**Exercise prompt**
Where the listing below has a line with "is (800, 710).", write out exactly that line and every line after it, stopping after the line with "Click the chain link icon before 网页链接".

-*-*-

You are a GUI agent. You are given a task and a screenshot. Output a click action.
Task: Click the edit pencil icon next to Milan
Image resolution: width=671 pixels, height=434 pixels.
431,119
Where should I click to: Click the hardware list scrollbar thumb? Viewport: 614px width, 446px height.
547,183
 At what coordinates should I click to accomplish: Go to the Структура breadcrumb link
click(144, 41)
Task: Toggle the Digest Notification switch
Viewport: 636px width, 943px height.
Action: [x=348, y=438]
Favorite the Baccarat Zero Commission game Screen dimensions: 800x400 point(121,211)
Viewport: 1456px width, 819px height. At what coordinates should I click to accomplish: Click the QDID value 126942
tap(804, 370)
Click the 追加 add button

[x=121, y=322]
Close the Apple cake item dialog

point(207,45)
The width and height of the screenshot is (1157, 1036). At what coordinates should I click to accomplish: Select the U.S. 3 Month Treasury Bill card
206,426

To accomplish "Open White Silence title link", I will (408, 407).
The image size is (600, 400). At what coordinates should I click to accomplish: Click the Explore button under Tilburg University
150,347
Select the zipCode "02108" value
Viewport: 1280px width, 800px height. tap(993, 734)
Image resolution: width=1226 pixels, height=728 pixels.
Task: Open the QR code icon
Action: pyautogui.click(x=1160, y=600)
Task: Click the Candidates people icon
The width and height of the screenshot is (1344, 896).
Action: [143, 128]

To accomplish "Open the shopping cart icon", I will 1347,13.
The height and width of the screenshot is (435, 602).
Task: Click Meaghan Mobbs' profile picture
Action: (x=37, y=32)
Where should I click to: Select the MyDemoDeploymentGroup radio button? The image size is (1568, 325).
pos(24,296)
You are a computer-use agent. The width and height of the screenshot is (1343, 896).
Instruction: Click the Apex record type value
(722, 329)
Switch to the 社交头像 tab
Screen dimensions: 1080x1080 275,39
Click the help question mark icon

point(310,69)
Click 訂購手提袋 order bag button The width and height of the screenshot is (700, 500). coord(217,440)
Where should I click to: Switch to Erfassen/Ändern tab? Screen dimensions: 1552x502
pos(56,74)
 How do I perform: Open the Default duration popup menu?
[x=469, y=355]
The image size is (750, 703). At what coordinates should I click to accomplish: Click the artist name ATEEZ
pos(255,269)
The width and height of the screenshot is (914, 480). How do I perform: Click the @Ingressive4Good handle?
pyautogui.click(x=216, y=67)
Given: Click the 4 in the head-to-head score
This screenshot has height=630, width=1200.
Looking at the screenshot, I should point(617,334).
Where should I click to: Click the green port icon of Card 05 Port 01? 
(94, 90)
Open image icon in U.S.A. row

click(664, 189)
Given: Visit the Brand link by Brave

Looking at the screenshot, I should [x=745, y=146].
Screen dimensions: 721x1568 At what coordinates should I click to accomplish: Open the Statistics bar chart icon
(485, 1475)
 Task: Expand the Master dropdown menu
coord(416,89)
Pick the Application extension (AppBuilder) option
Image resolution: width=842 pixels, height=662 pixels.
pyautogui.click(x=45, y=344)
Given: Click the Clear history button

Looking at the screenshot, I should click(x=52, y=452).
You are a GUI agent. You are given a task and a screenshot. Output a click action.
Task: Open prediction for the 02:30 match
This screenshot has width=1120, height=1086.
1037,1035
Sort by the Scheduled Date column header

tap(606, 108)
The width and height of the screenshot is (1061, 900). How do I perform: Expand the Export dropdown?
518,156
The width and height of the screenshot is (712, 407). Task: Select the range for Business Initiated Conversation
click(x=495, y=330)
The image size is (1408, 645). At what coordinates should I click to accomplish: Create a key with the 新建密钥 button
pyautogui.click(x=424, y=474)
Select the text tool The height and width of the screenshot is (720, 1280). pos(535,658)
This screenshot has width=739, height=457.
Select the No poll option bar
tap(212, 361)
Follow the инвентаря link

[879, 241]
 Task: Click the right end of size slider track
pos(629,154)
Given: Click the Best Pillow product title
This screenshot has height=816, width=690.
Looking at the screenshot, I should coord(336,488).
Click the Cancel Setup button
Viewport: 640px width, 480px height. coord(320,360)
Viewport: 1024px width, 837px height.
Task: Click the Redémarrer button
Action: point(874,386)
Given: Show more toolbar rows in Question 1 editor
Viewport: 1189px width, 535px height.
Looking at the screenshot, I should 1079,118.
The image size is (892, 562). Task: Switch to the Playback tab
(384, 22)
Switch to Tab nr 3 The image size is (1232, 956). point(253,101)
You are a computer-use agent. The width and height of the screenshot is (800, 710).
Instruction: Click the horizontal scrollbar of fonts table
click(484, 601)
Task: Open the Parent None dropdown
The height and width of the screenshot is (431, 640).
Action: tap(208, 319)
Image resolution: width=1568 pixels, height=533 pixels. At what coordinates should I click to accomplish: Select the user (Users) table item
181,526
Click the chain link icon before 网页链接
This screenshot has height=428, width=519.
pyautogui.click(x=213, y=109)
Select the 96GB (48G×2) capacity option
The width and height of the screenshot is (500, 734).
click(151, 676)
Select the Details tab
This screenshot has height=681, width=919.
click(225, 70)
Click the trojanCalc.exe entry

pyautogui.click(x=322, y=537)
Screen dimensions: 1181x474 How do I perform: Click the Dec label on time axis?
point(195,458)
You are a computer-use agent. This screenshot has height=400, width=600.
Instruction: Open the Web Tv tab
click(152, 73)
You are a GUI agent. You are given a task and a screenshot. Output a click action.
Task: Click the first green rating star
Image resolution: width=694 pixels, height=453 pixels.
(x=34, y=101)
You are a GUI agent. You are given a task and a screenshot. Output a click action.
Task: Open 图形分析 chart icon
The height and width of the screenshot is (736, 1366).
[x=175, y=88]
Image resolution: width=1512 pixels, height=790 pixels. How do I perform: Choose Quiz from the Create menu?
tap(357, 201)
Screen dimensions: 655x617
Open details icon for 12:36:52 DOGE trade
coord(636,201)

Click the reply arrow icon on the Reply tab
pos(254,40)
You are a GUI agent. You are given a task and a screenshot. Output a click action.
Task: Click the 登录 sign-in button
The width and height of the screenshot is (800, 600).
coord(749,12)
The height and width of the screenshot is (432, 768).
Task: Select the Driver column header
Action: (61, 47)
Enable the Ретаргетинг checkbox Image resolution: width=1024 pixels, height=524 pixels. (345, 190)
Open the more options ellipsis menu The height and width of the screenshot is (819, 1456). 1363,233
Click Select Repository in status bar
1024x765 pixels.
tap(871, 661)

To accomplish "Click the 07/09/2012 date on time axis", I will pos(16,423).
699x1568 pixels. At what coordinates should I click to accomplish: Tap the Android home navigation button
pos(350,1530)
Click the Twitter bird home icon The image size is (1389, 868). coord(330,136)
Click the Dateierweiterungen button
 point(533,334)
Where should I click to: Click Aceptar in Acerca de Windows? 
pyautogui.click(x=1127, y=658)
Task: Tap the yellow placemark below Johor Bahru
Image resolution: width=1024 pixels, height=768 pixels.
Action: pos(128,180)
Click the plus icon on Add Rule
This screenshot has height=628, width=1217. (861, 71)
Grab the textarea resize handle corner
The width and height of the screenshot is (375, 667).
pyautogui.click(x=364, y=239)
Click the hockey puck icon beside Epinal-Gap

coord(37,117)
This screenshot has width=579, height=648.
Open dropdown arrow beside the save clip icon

-*-*-

**Response area**
You are a computer-use agent. The width and height of the screenshot is (800, 710).
Instruction: Click the horizontal scrollbar of fonts table
click(484, 601)
Task: Open the Parent None dropdown
The height and width of the screenshot is (431, 640).
Action: tap(208, 319)
Image resolution: width=1568 pixels, height=533 pixels. At what coordinates should I click to accomplish: Select the user (Users) table item
181,526
Click the chain link icon before 网页链接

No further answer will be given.